Extracted data entries:
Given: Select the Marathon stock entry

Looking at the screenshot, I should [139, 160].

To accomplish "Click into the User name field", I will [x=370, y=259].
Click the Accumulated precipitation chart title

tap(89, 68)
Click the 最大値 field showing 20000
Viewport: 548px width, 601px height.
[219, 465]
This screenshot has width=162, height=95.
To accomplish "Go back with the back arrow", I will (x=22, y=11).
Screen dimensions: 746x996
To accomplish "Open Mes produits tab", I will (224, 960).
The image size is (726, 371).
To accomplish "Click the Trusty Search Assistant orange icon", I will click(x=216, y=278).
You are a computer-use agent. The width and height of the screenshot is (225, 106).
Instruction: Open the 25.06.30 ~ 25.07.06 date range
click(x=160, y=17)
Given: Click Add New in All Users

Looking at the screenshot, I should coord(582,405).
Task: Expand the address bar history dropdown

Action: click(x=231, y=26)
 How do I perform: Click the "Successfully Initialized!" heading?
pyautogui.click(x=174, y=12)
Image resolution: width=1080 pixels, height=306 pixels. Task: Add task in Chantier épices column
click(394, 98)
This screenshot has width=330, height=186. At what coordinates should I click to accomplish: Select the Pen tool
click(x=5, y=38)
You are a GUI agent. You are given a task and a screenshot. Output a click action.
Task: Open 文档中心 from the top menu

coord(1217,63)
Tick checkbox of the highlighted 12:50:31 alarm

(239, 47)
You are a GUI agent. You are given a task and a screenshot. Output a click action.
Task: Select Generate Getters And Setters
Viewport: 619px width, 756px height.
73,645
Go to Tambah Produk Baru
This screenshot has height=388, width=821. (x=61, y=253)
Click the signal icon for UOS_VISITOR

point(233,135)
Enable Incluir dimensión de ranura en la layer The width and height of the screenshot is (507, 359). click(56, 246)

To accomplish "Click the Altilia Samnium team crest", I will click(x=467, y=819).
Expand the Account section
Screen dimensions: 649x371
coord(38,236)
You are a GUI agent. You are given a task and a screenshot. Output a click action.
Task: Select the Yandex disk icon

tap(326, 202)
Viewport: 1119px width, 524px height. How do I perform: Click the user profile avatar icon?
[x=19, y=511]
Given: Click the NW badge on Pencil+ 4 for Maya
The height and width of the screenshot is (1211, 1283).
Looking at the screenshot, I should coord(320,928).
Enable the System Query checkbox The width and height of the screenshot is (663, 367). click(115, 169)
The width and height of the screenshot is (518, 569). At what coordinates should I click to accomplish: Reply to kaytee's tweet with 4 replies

REQUIREMENT: The records need to be copied exactly, with no line left out.

SOLUTION FOR THIS TASK:
Given: Select the Marathon stock entry

Looking at the screenshot, I should [139, 160].

To accomplish "Click into the User name field", I will [x=370, y=259].
Click the Accumulated precipitation chart title

tap(89, 68)
Click the 最大値 field showing 20000
Viewport: 548px width, 601px height.
[219, 465]
This screenshot has width=162, height=95.
To accomplish "Go back with the back arrow", I will (x=22, y=11).
Screen dimensions: 746x996
To accomplish "Open Mes produits tab", I will (224, 960).
The image size is (726, 371).
To accomplish "Click the Trusty Search Assistant orange icon", I will click(x=216, y=278).
You are a computer-use agent. The width and height of the screenshot is (225, 106).
Instruction: Open the 25.06.30 ~ 25.07.06 date range
click(x=160, y=17)
Given: Click Add New in All Users

Looking at the screenshot, I should coord(582,405).
Task: Expand the address bar history dropdown

Action: click(x=231, y=26)
 How do I perform: Click the "Successfully Initialized!" heading?
pyautogui.click(x=174, y=12)
Image resolution: width=1080 pixels, height=306 pixels. Task: Add task in Chantier épices column
click(394, 98)
This screenshot has width=330, height=186. At what coordinates should I click to accomplish: Select the Pen tool
click(x=5, y=38)
You are a GUI agent. You are given a task and a screenshot. Output a click action.
Task: Open 文档中心 from the top menu

coord(1217,63)
Tick checkbox of the highlighted 12:50:31 alarm

(239, 47)
You are a GUI agent. You are given a task and a screenshot. Output a click action.
Task: Select Generate Getters And Setters
Viewport: 619px width, 756px height.
73,645
Go to Tambah Produk Baru
This screenshot has height=388, width=821. (x=61, y=253)
Click the signal icon for UOS_VISITOR

point(233,135)
Enable Incluir dimensión de ranura en la layer The width and height of the screenshot is (507, 359). click(56, 246)

To accomplish "Click the Altilia Samnium team crest", I will click(x=467, y=819).
Expand the Account section
Screen dimensions: 649x371
coord(38,236)
You are a GUI agent. You are given a task and a screenshot. Output a click action.
Task: Select the Yandex disk icon

tap(326, 202)
Viewport: 1119px width, 524px height. How do I perform: Click the user profile avatar icon?
[x=19, y=511]
Given: Click the NW badge on Pencil+ 4 for Maya
The height and width of the screenshot is (1211, 1283).
Looking at the screenshot, I should coord(320,928).
Enable the System Query checkbox The width and height of the screenshot is (663, 367). click(115, 169)
The width and height of the screenshot is (518, 569). At what coordinates should I click to accomplish: Reply to kaytee's tweet with 4 replies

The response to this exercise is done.